» **Description of the task**
Transcription should be exact. Include all entries.
Provided data section start
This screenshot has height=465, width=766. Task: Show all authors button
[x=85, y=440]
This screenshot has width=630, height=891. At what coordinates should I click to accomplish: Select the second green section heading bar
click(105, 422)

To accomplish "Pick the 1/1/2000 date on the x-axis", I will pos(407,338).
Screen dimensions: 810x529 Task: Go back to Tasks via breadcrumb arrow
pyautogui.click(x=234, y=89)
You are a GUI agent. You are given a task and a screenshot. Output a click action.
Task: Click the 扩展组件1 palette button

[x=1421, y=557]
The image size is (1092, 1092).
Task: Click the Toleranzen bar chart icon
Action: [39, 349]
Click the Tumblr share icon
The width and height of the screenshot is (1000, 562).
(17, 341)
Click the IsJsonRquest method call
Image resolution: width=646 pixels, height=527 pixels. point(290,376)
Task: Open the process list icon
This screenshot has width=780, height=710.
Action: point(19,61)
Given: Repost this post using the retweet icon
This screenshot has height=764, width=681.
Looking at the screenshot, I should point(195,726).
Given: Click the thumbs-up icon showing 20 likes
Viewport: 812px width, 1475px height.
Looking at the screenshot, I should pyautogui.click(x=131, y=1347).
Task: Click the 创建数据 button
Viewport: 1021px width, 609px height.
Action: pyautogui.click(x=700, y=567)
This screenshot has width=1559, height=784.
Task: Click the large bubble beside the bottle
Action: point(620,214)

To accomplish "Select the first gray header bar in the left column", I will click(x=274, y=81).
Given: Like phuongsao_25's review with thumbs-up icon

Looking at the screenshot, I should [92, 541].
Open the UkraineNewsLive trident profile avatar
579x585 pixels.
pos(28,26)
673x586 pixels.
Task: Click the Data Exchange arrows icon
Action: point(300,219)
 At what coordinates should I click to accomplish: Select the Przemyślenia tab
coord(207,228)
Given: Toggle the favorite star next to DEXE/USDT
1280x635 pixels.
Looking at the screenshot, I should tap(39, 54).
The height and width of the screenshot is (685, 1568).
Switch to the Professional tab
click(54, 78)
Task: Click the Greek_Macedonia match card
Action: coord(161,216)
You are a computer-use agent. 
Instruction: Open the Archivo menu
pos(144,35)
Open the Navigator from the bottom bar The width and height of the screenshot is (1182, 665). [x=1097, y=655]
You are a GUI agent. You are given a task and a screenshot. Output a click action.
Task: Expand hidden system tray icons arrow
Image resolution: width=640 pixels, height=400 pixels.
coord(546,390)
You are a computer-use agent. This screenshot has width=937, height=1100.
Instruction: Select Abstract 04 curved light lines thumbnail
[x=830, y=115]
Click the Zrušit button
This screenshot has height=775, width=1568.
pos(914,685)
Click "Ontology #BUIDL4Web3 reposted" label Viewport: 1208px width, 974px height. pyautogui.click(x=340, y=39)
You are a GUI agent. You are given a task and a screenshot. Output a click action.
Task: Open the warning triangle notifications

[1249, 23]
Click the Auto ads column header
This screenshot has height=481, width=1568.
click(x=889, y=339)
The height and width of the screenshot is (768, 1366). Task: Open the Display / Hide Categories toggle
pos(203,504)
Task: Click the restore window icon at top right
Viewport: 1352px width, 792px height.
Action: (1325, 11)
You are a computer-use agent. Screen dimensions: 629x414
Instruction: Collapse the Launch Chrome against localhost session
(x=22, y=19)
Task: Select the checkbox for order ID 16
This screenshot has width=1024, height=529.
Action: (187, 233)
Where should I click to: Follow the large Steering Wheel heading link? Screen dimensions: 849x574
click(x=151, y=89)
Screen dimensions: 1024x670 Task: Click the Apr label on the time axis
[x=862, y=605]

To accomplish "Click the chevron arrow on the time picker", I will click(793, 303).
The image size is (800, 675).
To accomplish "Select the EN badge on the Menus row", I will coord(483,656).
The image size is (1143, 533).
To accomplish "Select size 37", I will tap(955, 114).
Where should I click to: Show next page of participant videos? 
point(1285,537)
Provided data section end
» **Answer box**
This screenshot has height=465, width=766. Task: Show all authors button
[x=85, y=440]
This screenshot has width=630, height=891. At what coordinates should I click to accomplish: Select the second green section heading bar
click(105, 422)

To accomplish "Pick the 1/1/2000 date on the x-axis", I will pos(407,338).
Screen dimensions: 810x529 Task: Go back to Tasks via breadcrumb arrow
pyautogui.click(x=234, y=89)
You are a GUI agent. You are given a task and a screenshot. Output a click action.
Task: Click the 扩展组件1 palette button

[x=1421, y=557]
The image size is (1092, 1092).
Task: Click the Toleranzen bar chart icon
Action: [39, 349]
Click the Tumblr share icon
The width and height of the screenshot is (1000, 562).
(17, 341)
Click the IsJsonRquest method call
Image resolution: width=646 pixels, height=527 pixels. point(290,376)
Task: Open the process list icon
This screenshot has width=780, height=710.
Action: point(19,61)
Given: Repost this post using the retweet icon
This screenshot has height=764, width=681.
Looking at the screenshot, I should point(195,726).
Given: Click the thumbs-up icon showing 20 likes
Viewport: 812px width, 1475px height.
Looking at the screenshot, I should pyautogui.click(x=131, y=1347).
Task: Click the 创建数据 button
Viewport: 1021px width, 609px height.
Action: pyautogui.click(x=700, y=567)
This screenshot has width=1559, height=784.
Task: Click the large bubble beside the bottle
Action: point(620,214)

To accomplish "Select the first gray header bar in the left column", I will click(x=274, y=81).
Given: Like phuongsao_25's review with thumbs-up icon

Looking at the screenshot, I should [92, 541].
Open the UkraineNewsLive trident profile avatar
579x585 pixels.
pos(28,26)
673x586 pixels.
Task: Click the Data Exchange arrows icon
Action: point(300,219)
 At what coordinates should I click to accomplish: Select the Przemyślenia tab
coord(207,228)
Given: Toggle the favorite star next to DEXE/USDT
1280x635 pixels.
Looking at the screenshot, I should tap(39, 54).
The height and width of the screenshot is (685, 1568).
Switch to the Professional tab
click(54, 78)
Task: Click the Greek_Macedonia match card
Action: coord(161,216)
You are a computer-use agent. 
Instruction: Open the Archivo menu
pos(144,35)
Open the Navigator from the bottom bar The width and height of the screenshot is (1182, 665). [x=1097, y=655]
You are a GUI agent. You are given a task and a screenshot. Output a click action.
Task: Expand hidden system tray icons arrow
Image resolution: width=640 pixels, height=400 pixels.
coord(546,390)
You are a computer-use agent. This screenshot has width=937, height=1100.
Instruction: Select Abstract 04 curved light lines thumbnail
[x=830, y=115]
Click the Zrušit button
This screenshot has height=775, width=1568.
pos(914,685)
Click "Ontology #BUIDL4Web3 reposted" label Viewport: 1208px width, 974px height. pyautogui.click(x=340, y=39)
You are a GUI agent. You are given a task and a screenshot. Output a click action.
Task: Open the warning triangle notifications

[1249, 23]
Click the Auto ads column header
This screenshot has height=481, width=1568.
click(x=889, y=339)
The height and width of the screenshot is (768, 1366). Task: Open the Display / Hide Categories toggle
pos(203,504)
Task: Click the restore window icon at top right
Viewport: 1352px width, 792px height.
Action: (1325, 11)
You are a computer-use agent. Screen dimensions: 629x414
Instruction: Collapse the Launch Chrome against localhost session
(x=22, y=19)
Task: Select the checkbox for order ID 16
This screenshot has width=1024, height=529.
Action: (187, 233)
Where should I click to: Follow the large Steering Wheel heading link? Screen dimensions: 849x574
click(x=151, y=89)
Screen dimensions: 1024x670 Task: Click the Apr label on the time axis
[x=862, y=605]

To accomplish "Click the chevron arrow on the time picker", I will click(793, 303).
The image size is (800, 675).
To accomplish "Select the EN badge on the Menus row", I will coord(483,656).
The image size is (1143, 533).
To accomplish "Select size 37", I will tap(955, 114).
Where should I click to: Show next page of participant videos? 
point(1285,537)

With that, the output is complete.